Segment Start: Provided text

One of the illusions of online marketing is that your thousands of fans and followers can actually be moved to action.
Consider that the more your networks grow the weaker every connection becomes.
It’s almost as if your business growth cannibalizes the value of your network relationships. Of course, this has been a problem for growing businesses long before the Internet.
Yet, now that we have technology to develop and manage our relationships, we can better nurture them – provided the quality of the interactions are personal, human, and yes, even intimate.
Intimacy is a Viable Social Marketing Strategy
Intimacy in the context of social marketing means being the best person, business, or brand you can be. This is clearly not possible when your tweets and posts are automated or handled by an outside agency. People engage with your business because they desire a relationship with you.
Isn’t that also why people buy?
This is also why social marketing is the new relationship selling. Both work best when there is cooperation and collaboration that serves to develop the relationship to a level of trust and intimacy.
I imagine some people are uncomfortable with the word intimacy in business situations. Intimacy is not necessarily physical, but it does involve emotions of caring, belonging, and trust that are often what drive buying behaviors.
For me personally, I have reduced my posts here because I’m also working to develop more inclusive and intimate communities with my weekly newsletter and upcoming weekly podcast. For those of you that are doing the same with your communities, you know there is a significant emotional and time commitment associated with giving your very best.
When you give your community your best they will learn to expect that on a regular basis. That’s the commitment. So, for this to work you have to decide if you want to go viral or build a sustainable business. I’m assuming you are choosing the latter.
Practices for developing more intimate communities.
1. Encourage replies to your weekly newsletter (and of course respond in kind). Hat tip to Chris Brogan for this.
2. Show up on time and with regularity. That’s what friends do.
3. Deliver original perspectives that can be found nowhere else, including your other channels.

Segment End: Provided text
Segment Start: Record set

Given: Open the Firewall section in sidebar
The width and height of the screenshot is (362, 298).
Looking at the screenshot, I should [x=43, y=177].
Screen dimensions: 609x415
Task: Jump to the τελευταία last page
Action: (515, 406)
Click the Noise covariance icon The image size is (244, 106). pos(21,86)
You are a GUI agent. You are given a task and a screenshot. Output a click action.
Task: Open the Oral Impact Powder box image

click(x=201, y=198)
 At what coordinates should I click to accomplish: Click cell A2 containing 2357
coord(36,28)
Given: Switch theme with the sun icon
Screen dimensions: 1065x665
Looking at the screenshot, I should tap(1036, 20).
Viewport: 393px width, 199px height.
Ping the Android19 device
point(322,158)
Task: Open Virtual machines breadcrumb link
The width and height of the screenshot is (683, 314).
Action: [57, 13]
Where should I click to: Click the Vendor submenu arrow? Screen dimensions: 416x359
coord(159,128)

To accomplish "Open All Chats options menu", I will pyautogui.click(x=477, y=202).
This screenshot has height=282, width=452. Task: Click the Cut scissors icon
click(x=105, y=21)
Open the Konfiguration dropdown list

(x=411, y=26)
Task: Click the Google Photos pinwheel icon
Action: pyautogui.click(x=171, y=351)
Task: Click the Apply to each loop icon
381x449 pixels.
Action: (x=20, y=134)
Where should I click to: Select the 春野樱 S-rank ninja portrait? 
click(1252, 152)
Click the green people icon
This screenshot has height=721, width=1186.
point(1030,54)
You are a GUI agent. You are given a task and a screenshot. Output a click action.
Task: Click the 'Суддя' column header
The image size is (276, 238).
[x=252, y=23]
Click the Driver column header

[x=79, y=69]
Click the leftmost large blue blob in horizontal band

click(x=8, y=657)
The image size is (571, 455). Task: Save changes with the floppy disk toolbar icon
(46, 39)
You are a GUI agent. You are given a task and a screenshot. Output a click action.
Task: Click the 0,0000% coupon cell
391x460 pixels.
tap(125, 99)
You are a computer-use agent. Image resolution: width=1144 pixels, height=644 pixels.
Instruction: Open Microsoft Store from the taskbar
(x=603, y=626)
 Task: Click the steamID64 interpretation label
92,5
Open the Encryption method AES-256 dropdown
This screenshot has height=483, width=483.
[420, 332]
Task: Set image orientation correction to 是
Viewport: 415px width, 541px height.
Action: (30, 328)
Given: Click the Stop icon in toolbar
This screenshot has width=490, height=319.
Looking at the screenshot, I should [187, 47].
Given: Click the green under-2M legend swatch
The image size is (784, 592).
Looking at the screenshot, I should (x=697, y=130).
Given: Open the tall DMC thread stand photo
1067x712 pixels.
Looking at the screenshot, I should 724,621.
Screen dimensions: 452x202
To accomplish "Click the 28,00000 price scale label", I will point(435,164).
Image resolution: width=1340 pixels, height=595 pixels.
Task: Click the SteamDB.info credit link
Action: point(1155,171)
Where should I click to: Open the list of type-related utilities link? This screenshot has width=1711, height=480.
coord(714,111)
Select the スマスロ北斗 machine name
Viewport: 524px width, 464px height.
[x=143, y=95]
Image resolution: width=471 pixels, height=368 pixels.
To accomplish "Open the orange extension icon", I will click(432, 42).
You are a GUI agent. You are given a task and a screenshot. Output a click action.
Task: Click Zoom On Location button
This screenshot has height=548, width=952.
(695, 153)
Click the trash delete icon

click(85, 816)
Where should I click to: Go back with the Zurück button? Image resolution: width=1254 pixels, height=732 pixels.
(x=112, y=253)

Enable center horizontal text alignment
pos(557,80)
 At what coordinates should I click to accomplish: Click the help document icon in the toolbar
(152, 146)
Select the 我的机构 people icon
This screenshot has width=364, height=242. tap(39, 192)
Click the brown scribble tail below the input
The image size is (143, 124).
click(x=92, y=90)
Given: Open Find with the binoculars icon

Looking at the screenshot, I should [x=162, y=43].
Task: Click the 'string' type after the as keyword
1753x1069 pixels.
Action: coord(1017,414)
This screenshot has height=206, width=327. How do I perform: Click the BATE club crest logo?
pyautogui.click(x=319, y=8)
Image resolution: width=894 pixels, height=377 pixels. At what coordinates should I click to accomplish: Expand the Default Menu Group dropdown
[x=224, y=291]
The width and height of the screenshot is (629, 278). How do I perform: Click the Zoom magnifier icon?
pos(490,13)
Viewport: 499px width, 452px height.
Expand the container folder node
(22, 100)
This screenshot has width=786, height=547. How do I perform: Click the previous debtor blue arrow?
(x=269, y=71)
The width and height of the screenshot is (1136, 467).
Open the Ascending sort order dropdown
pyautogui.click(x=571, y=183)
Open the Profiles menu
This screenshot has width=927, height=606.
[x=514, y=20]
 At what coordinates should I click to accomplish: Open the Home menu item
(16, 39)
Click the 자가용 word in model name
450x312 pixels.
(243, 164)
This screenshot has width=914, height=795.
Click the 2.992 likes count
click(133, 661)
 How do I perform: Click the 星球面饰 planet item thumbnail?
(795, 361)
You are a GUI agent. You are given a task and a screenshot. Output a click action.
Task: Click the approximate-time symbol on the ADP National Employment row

Segment End: Record set

Return everything in the social marketing article from "Yet, now that" down to "relationship with you.", copied word for word. The material has no connection to the social marketing article.

Answer to the problem:
Yet, now that we have technology to develop and manage our relationships, we can better nurture them – provided the quality of the interactions are personal, human, and yes, even intimate.
Intimacy is a Viable Social Marketing Strategy
Intimacy in the context of social marketing means being the best person, business, or brand you can be. This is clearly not possible when your tweets and posts are automated or handled by an outside agency. People engage with your business because they desire a relationship with you.